Manhattan UHI Data Set Creation

This page describes the measurements and processing needed to produce usuable data sets out of the walking field campaigns, the mounted instrumentation, and the surface characterization.

Walking Field Campaigns

Teams of field agents would be deployed simultaneously across Manhattan during the hottest part of the day, walking predetermined routes while measureing temperature and relative humidity. Illumination sensors were included in most measurements and may be used to confine all measurements to shady locations.

Instrumentation - The field campaigns used a set of 8 handheld data loggers with accompanying relative humidity sensor, surface temperature probe, and light detector. All are manufactered by Vernier corporation with characteristics summarized in the table below. The surface temperature sensor was selected for its low heat capacity leading to a fast response time.
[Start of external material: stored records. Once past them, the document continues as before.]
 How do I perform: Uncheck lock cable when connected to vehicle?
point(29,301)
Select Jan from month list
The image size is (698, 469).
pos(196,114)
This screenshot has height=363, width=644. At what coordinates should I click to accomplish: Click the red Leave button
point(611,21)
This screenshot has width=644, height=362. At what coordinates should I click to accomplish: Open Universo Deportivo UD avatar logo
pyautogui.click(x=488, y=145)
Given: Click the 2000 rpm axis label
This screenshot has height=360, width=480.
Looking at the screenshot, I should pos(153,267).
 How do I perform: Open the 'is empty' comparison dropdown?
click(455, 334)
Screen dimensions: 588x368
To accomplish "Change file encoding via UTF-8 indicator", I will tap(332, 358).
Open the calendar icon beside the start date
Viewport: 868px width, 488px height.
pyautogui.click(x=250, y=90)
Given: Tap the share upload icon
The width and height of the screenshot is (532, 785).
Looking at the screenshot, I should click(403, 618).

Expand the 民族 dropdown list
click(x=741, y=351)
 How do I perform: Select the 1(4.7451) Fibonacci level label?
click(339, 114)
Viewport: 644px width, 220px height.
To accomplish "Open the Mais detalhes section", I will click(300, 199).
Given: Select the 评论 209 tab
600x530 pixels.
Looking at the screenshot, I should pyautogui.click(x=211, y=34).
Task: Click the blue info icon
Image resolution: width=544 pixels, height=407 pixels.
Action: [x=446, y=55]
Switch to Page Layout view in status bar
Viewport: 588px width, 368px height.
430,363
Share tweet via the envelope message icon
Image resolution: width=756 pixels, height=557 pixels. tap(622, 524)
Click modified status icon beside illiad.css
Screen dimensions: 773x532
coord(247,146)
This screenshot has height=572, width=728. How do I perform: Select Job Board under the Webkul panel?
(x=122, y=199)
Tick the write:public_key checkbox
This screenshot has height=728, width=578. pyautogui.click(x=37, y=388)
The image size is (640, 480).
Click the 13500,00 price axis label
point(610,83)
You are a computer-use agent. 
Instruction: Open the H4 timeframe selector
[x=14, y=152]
The thermal response time was estimated by quickly changing environments and collecting data once per second as the measurements relaxed to the new conditions. The instrument characteristics are shown in the table below, with the light meter omitted because it is only used to differentiate between direct sun and shade.

Vernier Instrument Resolution/Accuracy Response Time
Labquest 1 Data Logger NA NA
Surface temperature Probe 0.03 C/0.2 C ~20 seconds
Relative Humidity Sensor 0.5%/10% ~ 1 minute

The instruments were mounted on white cardboard sheathed with white paper, with the ends of the probes sheilded from sunlight by a foam cup. The temperature probe was positioned to be in free air in the middle of the cup. If a light sensor was used it was mounted looking upwards. The instrument pack was mounted on backpacks filled with books or clothing to shield from body heat, and were mounted at a uniform 1.5 meters above the ground.

The instruments were compared to each other by placement in a large room with all sensors within a 15x15 cm square. Measurements were taken every 30 seconds for 15 minutes. Deviations from the average were calculated with the results shown below. All measurements reported here are after bias correction has been applied so all instruments are reporting the average temperature and RH.

average deviation
largest deviation
0.22 C 0.36 C
1.1 % 3.5 %

Deployment - 8 trained field workers would walk simultaneously either along the east-west routes or the north-south routes (4 on each side) shown in the map above. The walks would start at 2 pm and take approximately 40 minutes, with best effort attempts to walk at a constant pace. Data was collected every 10 seconds. Field workers were instructed to stay on the shady side of the street in order to measure ambient air temperature rather than direct solar heating. Cloud cover and wind was noted each day.

Geolocation - Satellite GPS does not work well in an urban setting like New York City due to blockage of the sky. Near universal adaptation of smartphones did not occur until the end of the study, but as the tracking image below shows, even cell phone tracking exhibits a large amount of dithering on the order of 30 m (wider than the road). For this reason walks were broken into straight line segments, with several timings establishing the average fraction of the total walk spent in each segment. Geographical locations were interpolated by time into these straight line segments. In this way a fast walker would have fewer points spread uniformly along each segment than a slow walker (see figure below).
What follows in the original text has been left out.